Extensive media contacts are an essential requisite for a successful career in PR but can also prove valuable to any business looking to use PR as a way to build profile and generate leads.

Developing a network of press contacts takes time and despite many years of experience, I still get nervous calling a journalist for the first time. For obvious reasons, reporters are time pressed and will often end a call abruptly.

Below are some top tips on how to build relationships with target journalists and editors.

1.  Research your idea and jot down key points you'd like to get across. Don't forget to research what the reporter has written about recently. Understandably, a journalist will be rattled if you suggest a topic that they or their publication has recently covered.

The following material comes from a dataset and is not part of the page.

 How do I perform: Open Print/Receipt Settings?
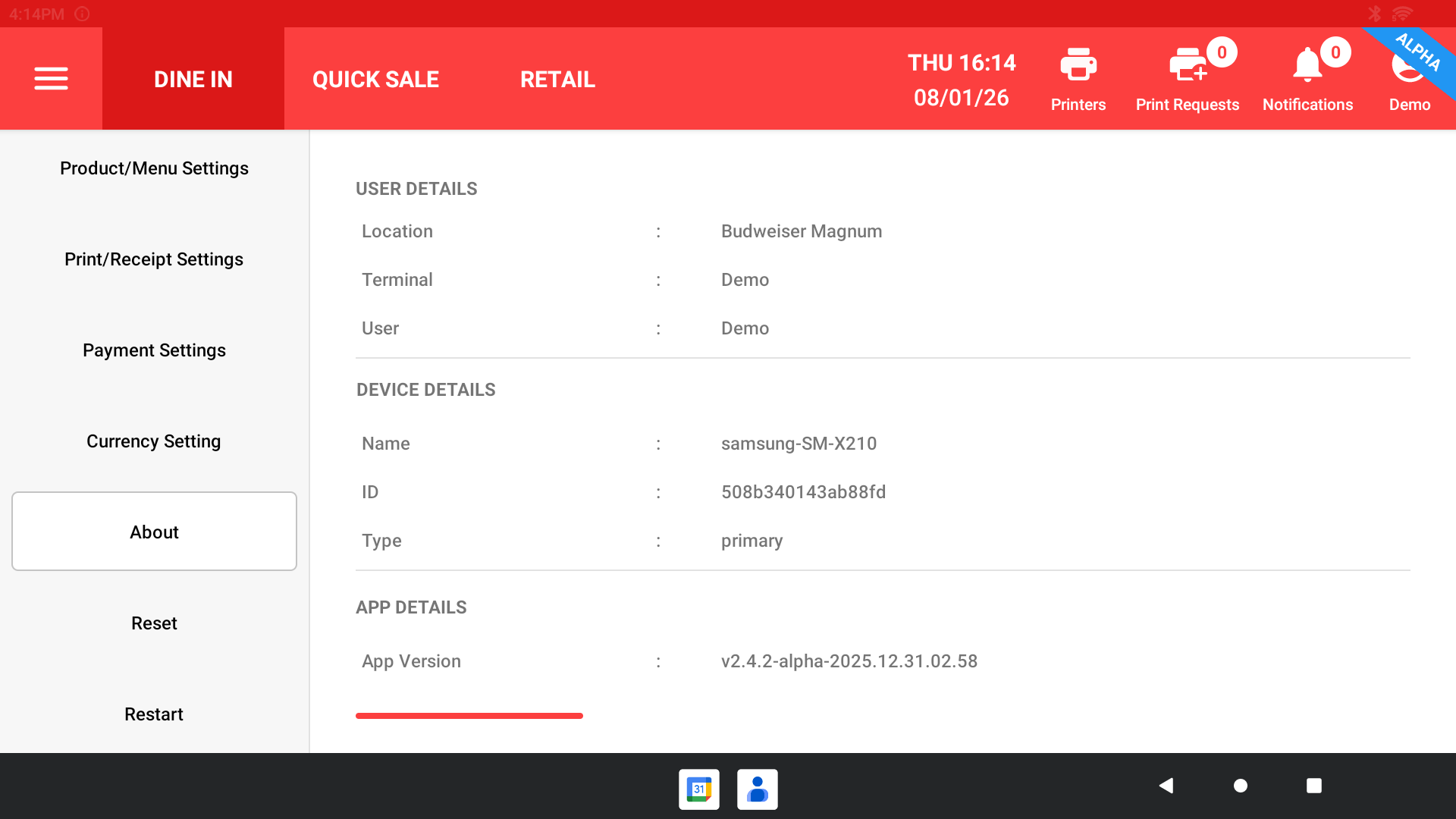coord(154,259)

2.  Rehearse your pitch.  Although email can be a good way to make initial contact, a follow up phone call is often necessary particuarly when dealing with a new contact.  Weekly and monthly publications will have press days so try and find out when these are so you can avoid calling on deadline. Rehearse your pitch until you feel confident and, where possible,  stand up and walk around when you make the call. This will help you relax and speak more fluently.  

3. Meet deadlines - if a journalist likes your idea and asks for written comment or requests an interview, make sure you meet the deadline or give plenty of warning if this might not be possible.

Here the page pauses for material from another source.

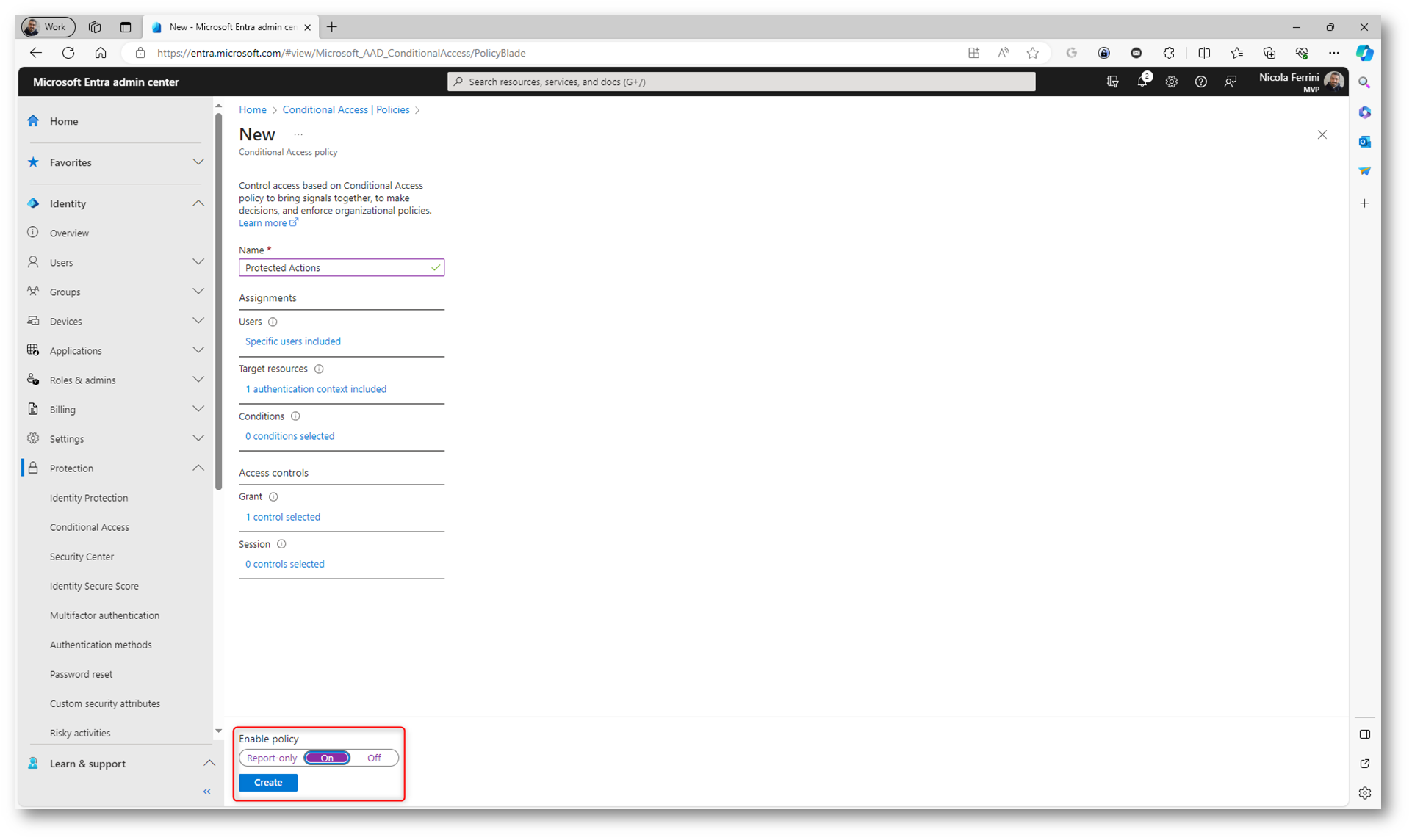This screenshot has height=840, width=1412.
Task: Click the browser refresh button
Action: click(68, 53)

4. Social media - engage with journalists on Twitter and Linkedin by liking and sharing their posts. This demonstrates not only that you appreciate their articles but also serves as a reminder of who you are and what you can do for them. 

6. Trade journals - don't discount writers on obscure trade titles. Often these journalists will be young and ambitious and may well move to a more high profile title, even a national.

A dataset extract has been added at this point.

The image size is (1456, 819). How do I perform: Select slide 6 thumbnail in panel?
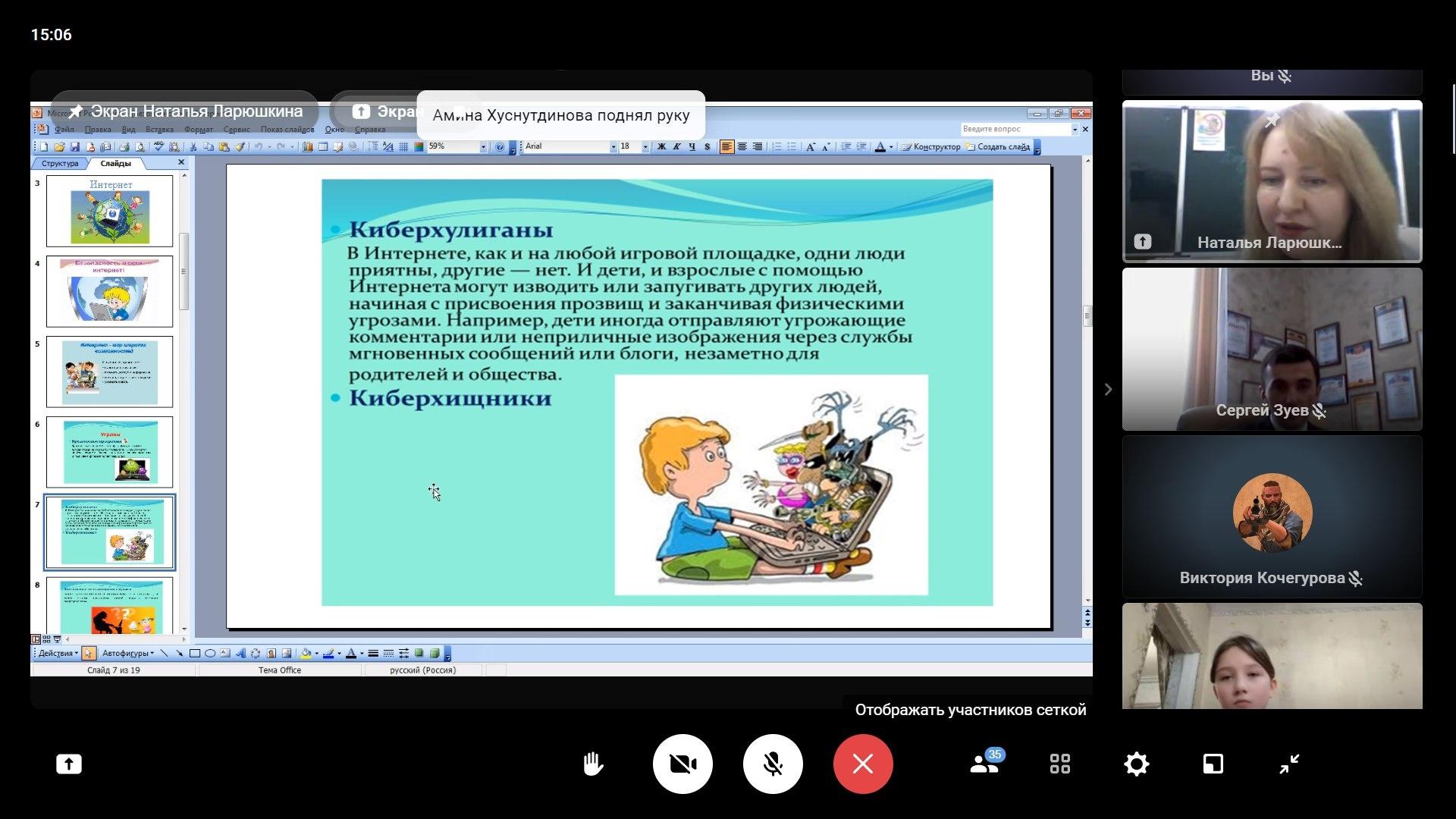tap(110, 451)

7. Coffee - once you’ve got to know a journalist a little suggest a brief meeting  over coffee. More often than not, journalists are keen to expand their own contact list of trusted sources and putting a name to a face can be very helpful.

Since returning to work in 2015 following a mammoth career break (a decade to be precise!) it has taken a good deal of thought and effort to build a network of press contacts more or less from scratch. The good news is that reporters and editors tend to return time and time again to the same reliable PRs and sources so the hard work will pay off.